Previous studies found that the activation of JNK pathway could promote ovarian cancers progression [ 23, 24]. We detected the expression of JNK and c-JUN protein in 10 ovarian cancer tissues and 10 benign ovarian tumors. Our results showed that the levels of JNK and c-JUN protein in cancer tissues were both strong (Fig. 4a). Our results are consistent with previous studies [ 25, 26]. Then, we detected the activity of JNK and c-JUN in DKK4 siRNA cells. Our results showed that the phosphration of c-jun in DKK4 siRNA group was significantly decreased as compared with those in control siRNA group (DKK4- siRNA SKOV-3 group vs. control siRNA group, p = 0.001; DKK4- siRNA HO-8910 group vs. control siRNA group, p < 0.0001) (Fig. 4b and d).
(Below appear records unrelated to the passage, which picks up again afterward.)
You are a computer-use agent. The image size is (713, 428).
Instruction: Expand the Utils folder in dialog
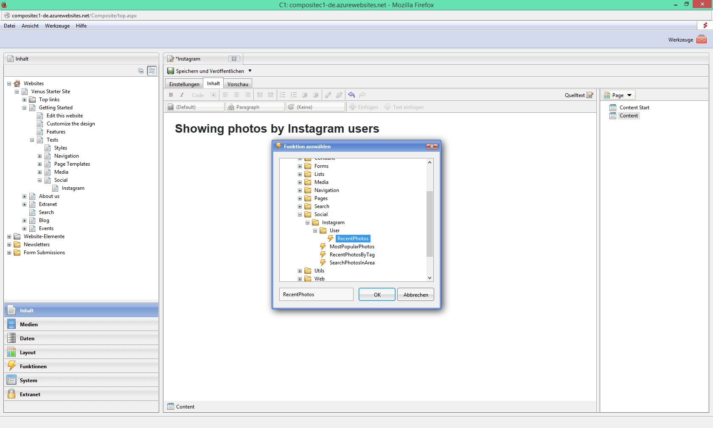[x=300, y=271]
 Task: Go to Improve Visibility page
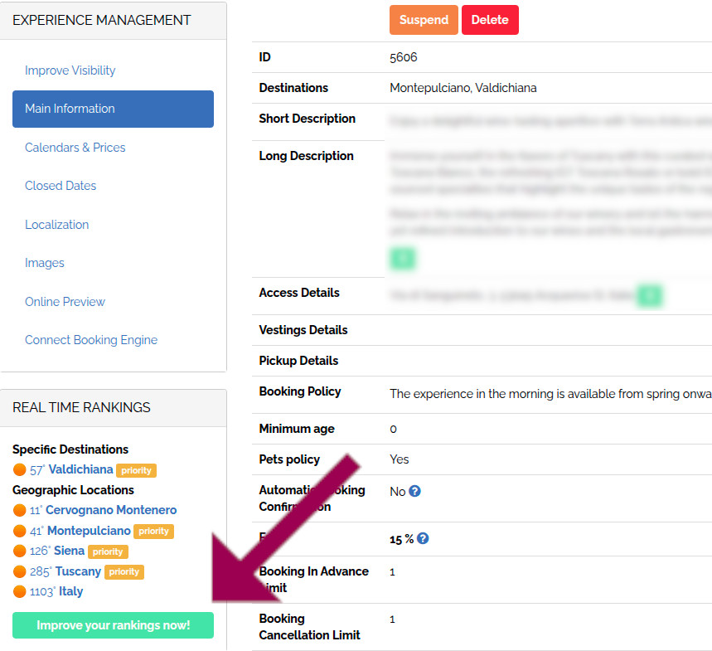(x=70, y=70)
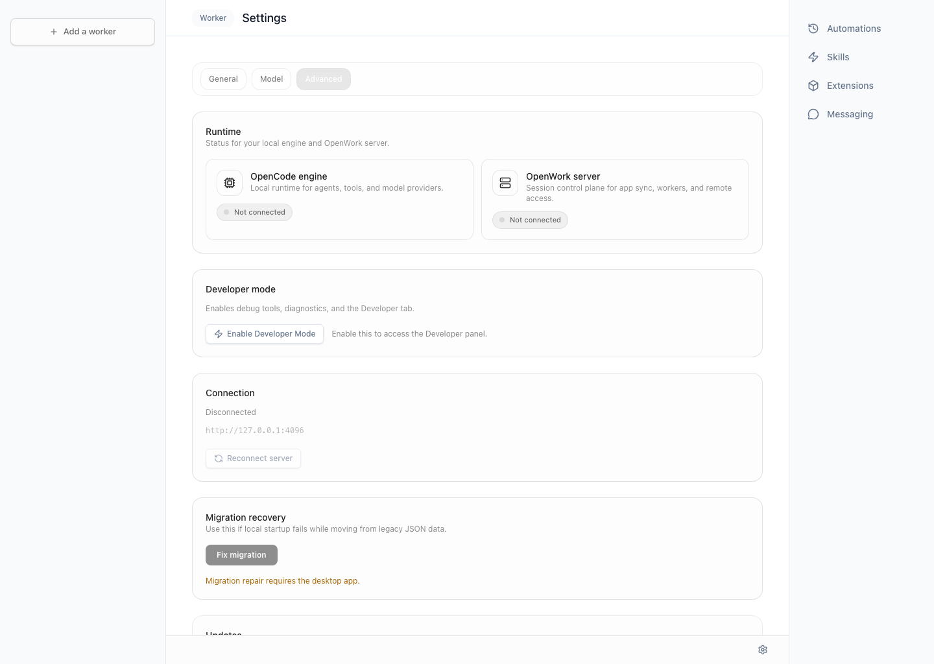The image size is (934, 664).
Task: Click the Messaging chat bubble icon
Action: (x=813, y=114)
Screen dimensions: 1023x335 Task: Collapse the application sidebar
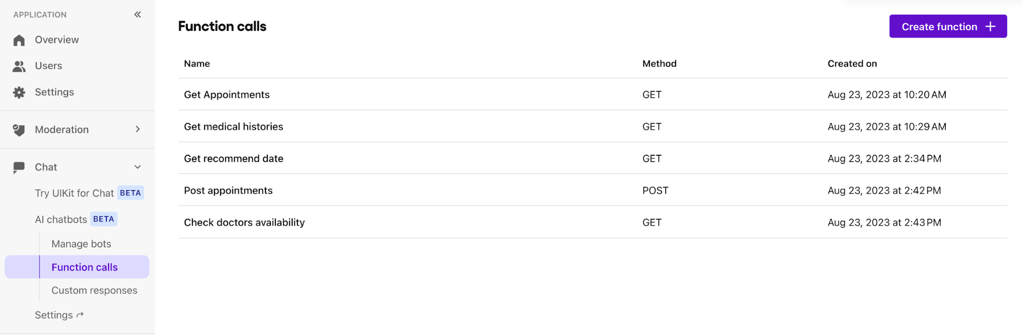pos(137,14)
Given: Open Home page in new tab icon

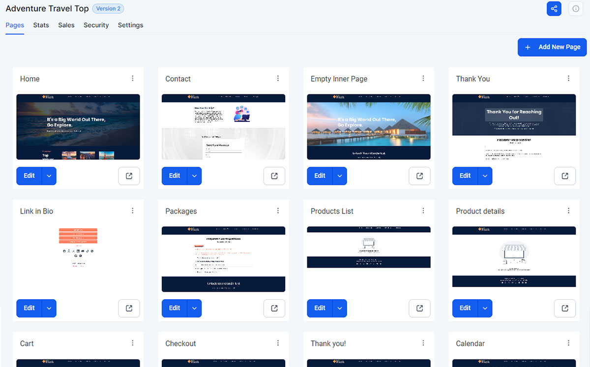Looking at the screenshot, I should [x=129, y=176].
The phosphration of JNK in DKK4- siRNA group was significantly decreased as compared with those in siRNA control group (DKK4- siRNA SKOV-3 group vs. control siRNA group, p < 0.0001; DKK4- siRNA HO-8910 group vs. control siRNA group, p < 0.0001) (Fig. 4c and d). The band intensity of p-c-JUN or p-JNK was normalized to each corresponding band of c-JUN or JNK, respectively. The results indicated that DKK4 could promote JNK activation. Meanwhile, the inhibition of JNK activity, blocked by JNK specific inhibitor (SP600125), could decrease the invasive ability of ovarian cancer cells (SP600125 10 μM SKOV-3 group (42.43 ± 3.23) vs. control group (180.63 ± 9.67), p < 0.0001; SP600125 5 μM SKOV-3 group (70.97 ± 3.40) vs. control group (180.63 ± 9.67), p < 0.0001; SP600125 10 μM HO-8910 group (42.57 ± 3.56) vs. control group (179.83 ± 11.03), p < 0.0001;SP600125 5 μM HO-8910 group (71.17 ± 5.82) vs. control group (179.83 ± 11.03), p < 0.0001) (Fig. 4f and g). These results indicated that DKK4 could promote ovarian cancer cell invasion through promoting JNK activation.
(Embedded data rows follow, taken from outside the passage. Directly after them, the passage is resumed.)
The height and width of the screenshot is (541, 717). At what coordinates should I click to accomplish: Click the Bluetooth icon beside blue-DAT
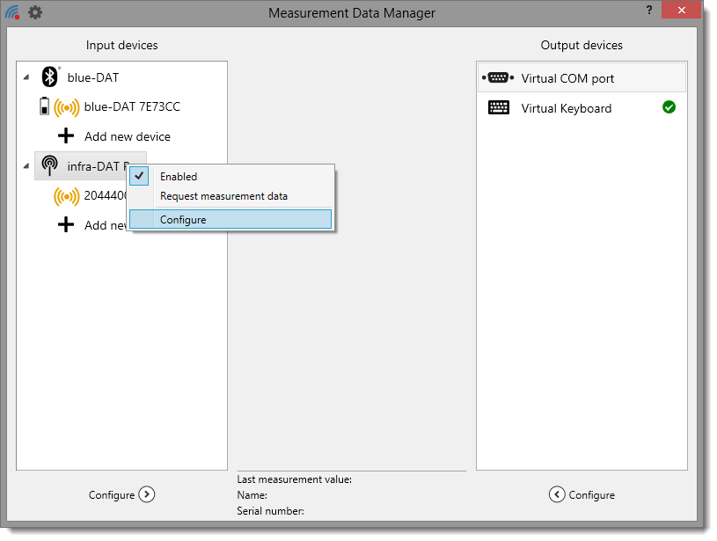click(50, 77)

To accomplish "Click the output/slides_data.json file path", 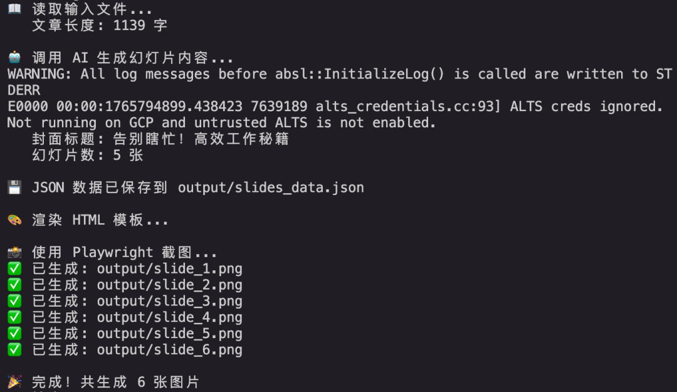I will [271, 188].
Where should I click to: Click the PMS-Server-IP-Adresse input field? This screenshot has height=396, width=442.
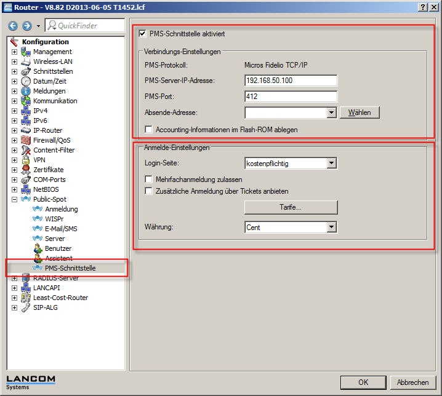click(291, 81)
Many evidence indicated that actin filaments played an important role in promoting cell invasion [ 27, 28]. The activation of JNK pathway was known to be involved in modulating cytoskeleton like actin filaments [ 29, 30]. We examined the formation of actin by using phalloidin staining. Our results found that the majority of DKK4 silenced cells lost their actin filaments as compared with that in control siRNA groups (Fig. 5).